My story begins when I was born on March 11th, 2006 in Guatemala.
I lived with my brother Ricardo and my mother Beatriz. We lived in Guatemala City. Not long after my birth, my mother decided to immigrate to the United States to look for a better future for us, leaving us in the care of my aunt and her daughters and sons. My mother returned a few months later to be able to celebrate my 1st birthday. After my birthday, my mother decided to emigrate to the United States, leaving me and my brother with my aunt and cousins once again.
When I was 1, I accidentally suffered a burn on several parts of my body.

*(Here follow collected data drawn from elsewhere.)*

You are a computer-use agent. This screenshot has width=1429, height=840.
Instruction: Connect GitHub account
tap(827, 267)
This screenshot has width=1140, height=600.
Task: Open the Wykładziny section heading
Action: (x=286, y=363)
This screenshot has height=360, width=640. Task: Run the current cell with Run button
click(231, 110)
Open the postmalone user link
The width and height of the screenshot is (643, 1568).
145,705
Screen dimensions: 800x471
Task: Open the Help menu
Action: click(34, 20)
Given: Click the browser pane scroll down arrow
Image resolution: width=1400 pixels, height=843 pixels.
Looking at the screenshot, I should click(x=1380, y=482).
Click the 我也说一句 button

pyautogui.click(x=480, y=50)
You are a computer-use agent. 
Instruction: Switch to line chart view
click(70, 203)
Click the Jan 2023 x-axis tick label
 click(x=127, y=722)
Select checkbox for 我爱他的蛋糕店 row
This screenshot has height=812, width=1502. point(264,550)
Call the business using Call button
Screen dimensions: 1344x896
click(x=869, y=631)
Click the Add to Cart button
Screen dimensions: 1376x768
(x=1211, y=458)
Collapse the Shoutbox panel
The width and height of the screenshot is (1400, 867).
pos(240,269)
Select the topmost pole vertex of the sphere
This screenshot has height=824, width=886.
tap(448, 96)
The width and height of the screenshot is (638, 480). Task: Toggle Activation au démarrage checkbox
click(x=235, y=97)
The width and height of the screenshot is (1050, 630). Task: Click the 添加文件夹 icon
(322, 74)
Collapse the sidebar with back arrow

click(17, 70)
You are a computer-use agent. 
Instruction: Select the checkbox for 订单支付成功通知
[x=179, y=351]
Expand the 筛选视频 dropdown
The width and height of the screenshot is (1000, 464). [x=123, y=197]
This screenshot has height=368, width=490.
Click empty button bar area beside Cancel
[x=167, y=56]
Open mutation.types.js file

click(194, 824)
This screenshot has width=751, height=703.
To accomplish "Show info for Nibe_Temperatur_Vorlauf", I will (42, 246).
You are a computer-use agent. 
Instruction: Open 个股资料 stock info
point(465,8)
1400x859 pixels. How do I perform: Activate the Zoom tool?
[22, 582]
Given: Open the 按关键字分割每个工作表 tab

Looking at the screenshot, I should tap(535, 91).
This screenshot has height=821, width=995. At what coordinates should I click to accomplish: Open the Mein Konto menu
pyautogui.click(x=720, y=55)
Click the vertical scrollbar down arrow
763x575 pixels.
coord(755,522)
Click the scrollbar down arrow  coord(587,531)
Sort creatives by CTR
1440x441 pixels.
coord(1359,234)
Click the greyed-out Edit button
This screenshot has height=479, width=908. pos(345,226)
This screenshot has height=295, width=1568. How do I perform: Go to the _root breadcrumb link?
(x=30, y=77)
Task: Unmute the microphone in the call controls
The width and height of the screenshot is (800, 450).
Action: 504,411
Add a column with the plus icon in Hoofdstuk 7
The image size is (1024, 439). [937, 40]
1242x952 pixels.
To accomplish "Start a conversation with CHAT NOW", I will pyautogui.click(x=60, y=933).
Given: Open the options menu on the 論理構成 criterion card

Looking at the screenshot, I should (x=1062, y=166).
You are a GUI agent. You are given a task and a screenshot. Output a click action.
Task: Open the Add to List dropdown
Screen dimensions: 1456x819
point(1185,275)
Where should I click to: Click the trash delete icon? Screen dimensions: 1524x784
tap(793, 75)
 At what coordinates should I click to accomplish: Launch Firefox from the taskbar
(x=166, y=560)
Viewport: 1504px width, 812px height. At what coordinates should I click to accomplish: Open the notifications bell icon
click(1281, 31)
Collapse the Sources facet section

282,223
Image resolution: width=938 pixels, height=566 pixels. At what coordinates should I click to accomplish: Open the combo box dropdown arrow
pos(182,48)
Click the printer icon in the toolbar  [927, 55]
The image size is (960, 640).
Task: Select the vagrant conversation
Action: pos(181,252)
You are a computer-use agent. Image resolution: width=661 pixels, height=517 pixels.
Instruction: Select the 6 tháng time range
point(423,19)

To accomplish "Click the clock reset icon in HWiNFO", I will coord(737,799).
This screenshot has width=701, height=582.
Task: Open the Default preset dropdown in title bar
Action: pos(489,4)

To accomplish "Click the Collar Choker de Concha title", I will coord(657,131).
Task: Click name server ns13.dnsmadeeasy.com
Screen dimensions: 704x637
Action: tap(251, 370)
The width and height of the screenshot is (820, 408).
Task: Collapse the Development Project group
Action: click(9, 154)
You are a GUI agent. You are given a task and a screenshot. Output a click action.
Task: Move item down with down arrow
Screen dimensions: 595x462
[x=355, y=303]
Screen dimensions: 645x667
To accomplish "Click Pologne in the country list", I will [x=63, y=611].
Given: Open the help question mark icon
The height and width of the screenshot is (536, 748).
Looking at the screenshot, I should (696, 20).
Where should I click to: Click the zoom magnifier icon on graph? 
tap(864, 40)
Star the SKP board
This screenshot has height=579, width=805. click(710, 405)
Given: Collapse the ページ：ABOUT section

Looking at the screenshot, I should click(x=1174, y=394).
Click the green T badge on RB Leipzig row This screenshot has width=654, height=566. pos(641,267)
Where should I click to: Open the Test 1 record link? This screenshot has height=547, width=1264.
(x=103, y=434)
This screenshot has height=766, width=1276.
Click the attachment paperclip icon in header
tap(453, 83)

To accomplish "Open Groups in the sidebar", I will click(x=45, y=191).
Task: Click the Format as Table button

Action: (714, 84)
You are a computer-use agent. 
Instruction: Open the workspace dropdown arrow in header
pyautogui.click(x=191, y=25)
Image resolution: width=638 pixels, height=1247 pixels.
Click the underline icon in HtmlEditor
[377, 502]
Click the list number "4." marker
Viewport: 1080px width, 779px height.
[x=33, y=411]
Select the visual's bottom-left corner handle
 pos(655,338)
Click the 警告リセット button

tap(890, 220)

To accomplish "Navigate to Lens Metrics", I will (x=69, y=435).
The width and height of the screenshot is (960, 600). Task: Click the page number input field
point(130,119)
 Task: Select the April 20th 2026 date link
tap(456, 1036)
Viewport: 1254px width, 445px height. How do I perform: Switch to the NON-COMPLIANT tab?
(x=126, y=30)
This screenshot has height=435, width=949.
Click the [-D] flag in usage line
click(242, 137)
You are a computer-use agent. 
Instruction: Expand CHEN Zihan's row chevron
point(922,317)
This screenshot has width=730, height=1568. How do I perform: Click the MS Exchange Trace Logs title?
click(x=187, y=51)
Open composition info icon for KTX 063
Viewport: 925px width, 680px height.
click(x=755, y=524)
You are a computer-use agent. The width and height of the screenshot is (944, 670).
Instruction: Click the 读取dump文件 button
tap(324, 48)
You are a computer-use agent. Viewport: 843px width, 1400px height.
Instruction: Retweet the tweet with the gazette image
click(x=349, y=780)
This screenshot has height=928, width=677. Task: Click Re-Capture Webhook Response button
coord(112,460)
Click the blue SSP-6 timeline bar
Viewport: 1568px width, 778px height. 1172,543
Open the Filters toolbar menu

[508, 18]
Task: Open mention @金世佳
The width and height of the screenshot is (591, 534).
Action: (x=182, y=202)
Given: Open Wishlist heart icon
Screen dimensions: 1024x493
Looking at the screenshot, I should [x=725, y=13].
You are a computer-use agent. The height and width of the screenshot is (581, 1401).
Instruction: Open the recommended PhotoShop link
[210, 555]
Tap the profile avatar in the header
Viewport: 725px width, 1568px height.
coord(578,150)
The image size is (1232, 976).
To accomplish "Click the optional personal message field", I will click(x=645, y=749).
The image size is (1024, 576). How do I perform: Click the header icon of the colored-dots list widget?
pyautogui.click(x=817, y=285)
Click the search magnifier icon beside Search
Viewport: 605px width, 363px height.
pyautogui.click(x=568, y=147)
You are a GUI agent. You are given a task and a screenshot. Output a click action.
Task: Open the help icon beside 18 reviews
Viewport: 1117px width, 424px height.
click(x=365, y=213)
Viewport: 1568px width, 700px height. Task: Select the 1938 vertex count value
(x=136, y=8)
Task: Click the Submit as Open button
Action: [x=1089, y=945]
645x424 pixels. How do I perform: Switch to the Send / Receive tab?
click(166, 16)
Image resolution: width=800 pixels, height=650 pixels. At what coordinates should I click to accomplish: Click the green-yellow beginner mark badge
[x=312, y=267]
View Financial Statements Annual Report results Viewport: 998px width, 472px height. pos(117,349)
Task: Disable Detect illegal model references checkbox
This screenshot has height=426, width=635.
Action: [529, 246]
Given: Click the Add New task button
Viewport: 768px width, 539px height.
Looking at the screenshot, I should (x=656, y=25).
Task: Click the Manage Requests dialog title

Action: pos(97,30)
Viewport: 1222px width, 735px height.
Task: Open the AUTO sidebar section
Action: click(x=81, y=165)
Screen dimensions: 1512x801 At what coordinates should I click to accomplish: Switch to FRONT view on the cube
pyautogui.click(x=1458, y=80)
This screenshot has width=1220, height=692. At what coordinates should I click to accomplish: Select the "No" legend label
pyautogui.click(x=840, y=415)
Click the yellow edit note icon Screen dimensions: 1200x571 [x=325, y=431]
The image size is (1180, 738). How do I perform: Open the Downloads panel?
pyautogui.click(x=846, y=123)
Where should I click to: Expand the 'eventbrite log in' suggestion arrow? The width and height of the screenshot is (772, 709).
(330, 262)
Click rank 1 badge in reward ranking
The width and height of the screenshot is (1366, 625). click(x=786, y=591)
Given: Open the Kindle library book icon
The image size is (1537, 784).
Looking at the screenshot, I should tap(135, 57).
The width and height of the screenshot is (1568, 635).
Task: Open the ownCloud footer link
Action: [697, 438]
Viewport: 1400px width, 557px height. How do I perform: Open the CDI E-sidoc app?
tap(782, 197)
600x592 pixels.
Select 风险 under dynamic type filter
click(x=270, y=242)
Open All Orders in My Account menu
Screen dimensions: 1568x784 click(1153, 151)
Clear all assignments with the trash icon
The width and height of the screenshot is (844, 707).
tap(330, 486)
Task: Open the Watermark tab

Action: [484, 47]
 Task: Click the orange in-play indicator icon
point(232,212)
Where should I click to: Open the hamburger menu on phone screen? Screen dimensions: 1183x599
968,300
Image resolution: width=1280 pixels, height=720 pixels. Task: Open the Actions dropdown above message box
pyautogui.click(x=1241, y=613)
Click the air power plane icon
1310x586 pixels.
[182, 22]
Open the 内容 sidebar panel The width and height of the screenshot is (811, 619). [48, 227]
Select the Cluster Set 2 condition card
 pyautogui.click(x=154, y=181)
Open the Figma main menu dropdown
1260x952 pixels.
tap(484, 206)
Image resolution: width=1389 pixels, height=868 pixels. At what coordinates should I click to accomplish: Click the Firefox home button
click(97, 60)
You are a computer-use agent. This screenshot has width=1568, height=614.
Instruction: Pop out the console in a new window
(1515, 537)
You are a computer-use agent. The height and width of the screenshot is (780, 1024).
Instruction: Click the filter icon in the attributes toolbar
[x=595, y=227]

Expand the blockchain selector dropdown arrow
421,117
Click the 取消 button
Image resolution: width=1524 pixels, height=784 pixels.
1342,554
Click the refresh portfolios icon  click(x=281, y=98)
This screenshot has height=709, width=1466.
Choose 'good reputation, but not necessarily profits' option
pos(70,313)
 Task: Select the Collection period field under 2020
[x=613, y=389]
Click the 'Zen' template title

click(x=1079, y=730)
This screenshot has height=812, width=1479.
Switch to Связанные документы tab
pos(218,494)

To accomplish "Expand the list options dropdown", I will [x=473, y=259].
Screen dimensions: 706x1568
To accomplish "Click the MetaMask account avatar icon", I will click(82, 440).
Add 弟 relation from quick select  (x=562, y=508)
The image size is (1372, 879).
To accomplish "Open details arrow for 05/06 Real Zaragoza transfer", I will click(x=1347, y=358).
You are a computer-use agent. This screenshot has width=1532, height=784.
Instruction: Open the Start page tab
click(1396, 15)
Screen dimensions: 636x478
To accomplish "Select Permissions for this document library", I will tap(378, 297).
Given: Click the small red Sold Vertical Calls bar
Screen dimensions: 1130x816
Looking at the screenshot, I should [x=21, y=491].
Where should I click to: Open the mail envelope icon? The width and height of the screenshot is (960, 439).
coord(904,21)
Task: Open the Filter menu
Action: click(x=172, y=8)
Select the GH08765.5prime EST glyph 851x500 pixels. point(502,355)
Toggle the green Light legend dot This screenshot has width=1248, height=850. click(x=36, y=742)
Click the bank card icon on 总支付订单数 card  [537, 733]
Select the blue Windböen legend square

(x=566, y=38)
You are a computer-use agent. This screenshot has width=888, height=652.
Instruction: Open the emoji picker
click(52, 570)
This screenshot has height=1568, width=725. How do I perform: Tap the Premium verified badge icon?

I was in the hospital in intensive care for a long time. My aunt, who is also
a mother to me, did the best that she could to take care of me. When my
mother found out what had happened to me she thought about returning
to take care of me but after knowing that I was recovering she made the
decision to stay to continue working to give us a better life. Eventually, we
moved to San Marcos. I never imagined living there since I knew of it and I didn't like it. My brothers and I were scared because things there in the
new place were totally different. This meant leaving my friends and starting
to meet new people in a place that was too different for me. At night I was
afraid to go out because everything was different and it was scary at first.
My brothers and I cried every night and asked, “Why did we move here?!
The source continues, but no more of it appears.